BANGOR — It’s normal to see all manner of aircraft around Bangor International Airport.
This summer, there’s been a different kind of vehicle multiplying in that area: construction equipment.
Several projects are underway along Maine Avenue and Godfrey Boulevard and at the airport itself.
The project most obvious to drivers is the construction site at Maine and Godfrey, where a roundabout is being built by Hughes Bros. to supplant the former four-way intersection. (Those heading to the airport should allow an extra five to 10 minutes for construction delays.)
Why a roundabout, more frequently seen in large metropolitan areas?
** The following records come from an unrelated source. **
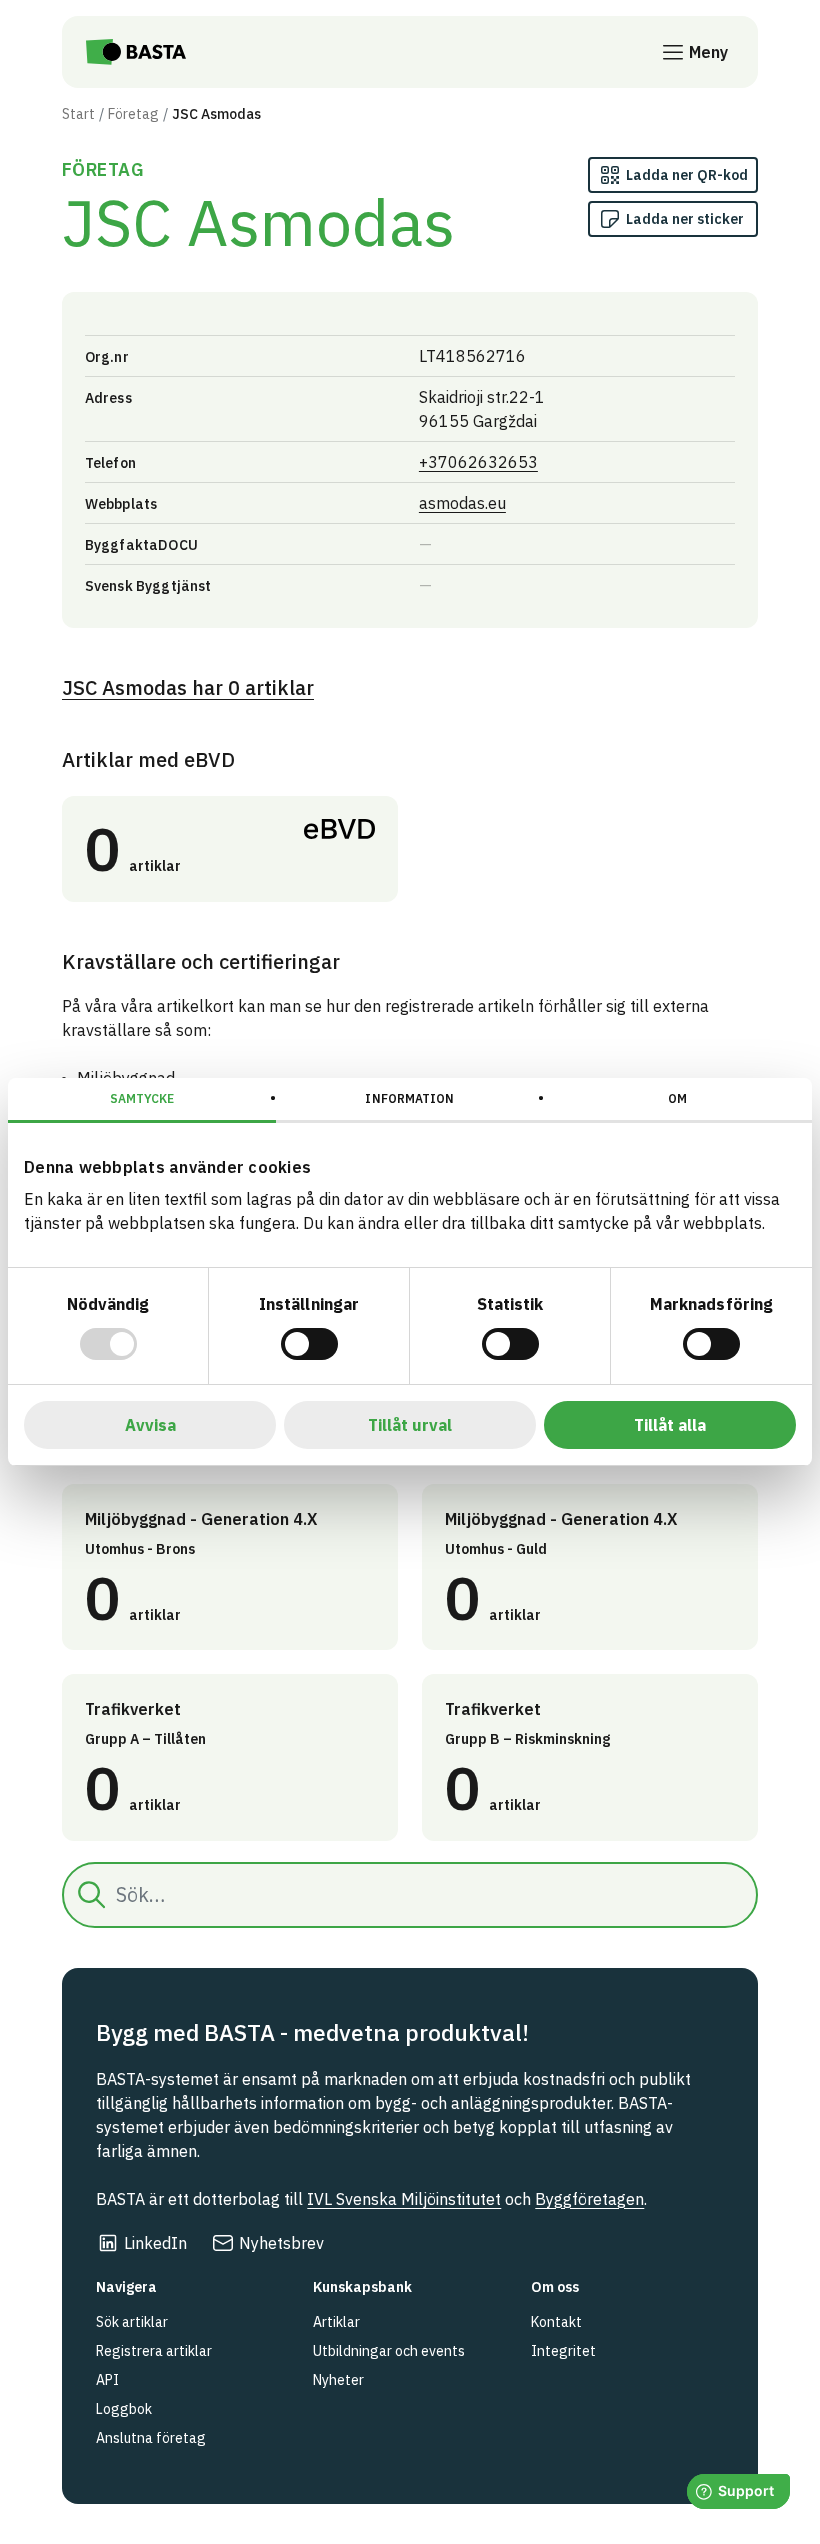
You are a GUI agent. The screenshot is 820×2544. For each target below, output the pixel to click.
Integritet (563, 2351)
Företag (133, 114)
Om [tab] (677, 1098)
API (107, 2380)
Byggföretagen (589, 2199)
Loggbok (124, 2409)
Bangor City Engineer Art Morgan explained, “It allows for a continuous flow of traffic, which reduces delays and accident rates. Operating a roundabout is less expensive as well. It’s a very efficient way to move multiple lanes of traffic through an area.”
The roundabout is the second one in Bangor, following the one on Maine Avenue built in 2007.
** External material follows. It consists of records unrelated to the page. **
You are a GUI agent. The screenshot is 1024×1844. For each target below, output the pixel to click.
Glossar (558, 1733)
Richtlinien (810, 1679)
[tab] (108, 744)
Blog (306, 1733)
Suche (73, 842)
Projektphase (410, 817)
Morgan also detailed the difference between a roundabout and a rotary. “A roundabout has a smaller radius than a rotary, which requires you to slow speeds. The entrance to a roundabout is controlled by a yield sign, rather than the stop sign at a rotary, so the delay to enter is much less,” he said.
Both designs differ considerably from the small circle on Howard Street, which is actually a “traffic-calming device,” meant to slow down speeds on that residential street.
The project, which has a price-tag of just under $1 million, began in early June; Morgan hopes it will be completed by early September. The roundabout already taking shape, but there’s grading, filling, and paving still to go, Morgan said.
After the roundabout is built, Maine Avenue will be repaved by Lane Construction, going .57 miles from Vermont Avenue, around the first roundabout, and across to Griffin Road. That project should run from the first or second week of August through mid-September, Morgan estimated.
Don’t expect roundabouts to become a trend in Bangor.
“There’s only so many spots it would work,” Morgan said. “It’s not a silver bullet that would fix every intersection’s woes.”
Going up nearby on roughly 3½ acres at the corner of Maine and Florida avenues is the new home of Bangor Natural Gas (formerly Bangor Gas).
The 15,000-foot structure, being built by Blane Casey Construction of Augusta, will consolidate the two parts of the company’s Bangor operation: the sales office on Main Street and the service center in the Target Industrial Circle park.
John Coons, manager of marketing and sales for Bangor Natural Gas, explained why the location is perfect for his company. “We were not only looking for high-traffic volume and exposure and a permanent home in the area, but also to be on a high-pressure steel line so that we could install a natural-gas filling station, which may come to fruition shortly. That way we can fill fleets of vehicles with compressed natural gas.”
Construction of the building began in early June and should be completed by November, Coons said.
The airport itself has become a construction zone as well. The Sargent Corp. is rebuilding about 50 percent of the general aviation apron. The ramp, which was originally part of Dow Air Force Base, will be revamped to upgrade its underground drainage system and strengthened to allow use by larger aircraft.
The $5 million project is 90 percent funded by the federal Airport Improvement Program, with the other 10 percent split between the state (7.5 percent) and the city (2.5 percent).
Airport Director Tony Caruso said that the project has meant a lot of coordination and rearranging during summer, the busiest season for general aviation. He estimated that the project, which started in May, will be completed by October, if the weather cooperates.
Another Airport Improvement Program project is the upgrading of three-quarters of the field lighting to LED lights with all-new bases for better visibility and illumination and expanded life, Caruso said.
The $360,000 project should be done by early August, he said.